La croissance de la population est issue de son « solde naturel », soit la différence entre le nombre de naissances et de décès. Le « solde migratoire » n'intervient que dans une moindre mesure dans le dynamisme démographique avec +77.000 personnes en 2011. 

Ce qui est plutôt sympathique dans un contexte morose, c'est la forte natalité. Pour la quatrième année consécutive, le taux de fécondité dépasse les 2 enfants par femme à 2,01 pour être précis. Il faut noter que ce taux place la France au deuxième rang européen, juste derrière l'Irlande. 

Des bébés malgré le pessimisme ambiant 

Selon Pascal Breuil, chef de l'unité des études démographiques de l'INSEE (article de Libération du 17 janvier), «La politique familiale française, qui permet aux femmes d'avoir des enfants et de continuer de travailler grâce à l'existence de structures de garde, est une des raisons de la forte natalité française».

Autres constats : l'âge moyen à l'accouchement continue de reculer pour atteindre 30,1 ans en 2011 ; les femmes vivent en moyenne 84,8 ans (+ un mois) et les hommes 78,2 ans (+ deux mois). Le nombre de décès augmente lui aussi, mais c'est surtout le fait du vieillissement de la population : au 1er janvier 2012, les personnes âgées de plus de 65 ans représentent 17,1% de la population contre 16% il y a dix ans. 

Une croissance démographique qui va ralentir 

Si la croissance est vigoureuse aujourd'hui, c'est en partie parce que le nombre de femmes en âge d'être mère est élevé.
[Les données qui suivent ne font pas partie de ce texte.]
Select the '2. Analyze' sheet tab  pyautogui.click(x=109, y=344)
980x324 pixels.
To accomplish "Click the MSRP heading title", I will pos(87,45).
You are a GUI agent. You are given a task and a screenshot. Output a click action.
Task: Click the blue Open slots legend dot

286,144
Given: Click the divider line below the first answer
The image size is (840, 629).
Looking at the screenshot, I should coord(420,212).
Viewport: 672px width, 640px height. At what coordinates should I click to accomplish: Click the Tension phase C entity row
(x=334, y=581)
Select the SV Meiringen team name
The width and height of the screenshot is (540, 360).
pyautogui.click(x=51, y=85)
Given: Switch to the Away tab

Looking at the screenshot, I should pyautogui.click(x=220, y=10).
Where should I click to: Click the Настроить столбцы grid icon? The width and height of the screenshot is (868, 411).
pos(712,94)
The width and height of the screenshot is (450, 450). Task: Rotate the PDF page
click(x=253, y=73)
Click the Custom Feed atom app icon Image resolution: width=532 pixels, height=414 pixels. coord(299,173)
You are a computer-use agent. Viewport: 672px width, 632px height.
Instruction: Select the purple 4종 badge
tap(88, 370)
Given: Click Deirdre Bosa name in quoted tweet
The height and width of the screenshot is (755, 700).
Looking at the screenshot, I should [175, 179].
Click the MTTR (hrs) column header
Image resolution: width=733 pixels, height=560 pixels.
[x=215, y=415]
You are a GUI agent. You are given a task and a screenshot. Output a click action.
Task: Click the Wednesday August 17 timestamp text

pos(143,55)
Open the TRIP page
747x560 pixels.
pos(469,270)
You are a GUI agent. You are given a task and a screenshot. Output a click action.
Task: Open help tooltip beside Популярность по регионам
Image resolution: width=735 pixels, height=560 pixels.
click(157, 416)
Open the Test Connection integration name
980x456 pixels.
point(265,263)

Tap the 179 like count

Dans le même temps, le nombre de décès, qui est plutôt bas, n'est pas uniquement dû à l'augmentation de l'espérance de vie, mais au fait que les générations les plus âgées, d'avant baby-boom, représentent un nombre de personnes peu important. 

Mécaniquement, ces effets vont diminuer dans le temps ce qui aura pour conséquence un ralentissement de la croissance démographique. La première génération des enfants du baby-boom entre dans le troisième âge, ce qui va générer une augmentation du nombre de décès, alors dans le même temps les générations en âge de procréer vont, elles, diminuer.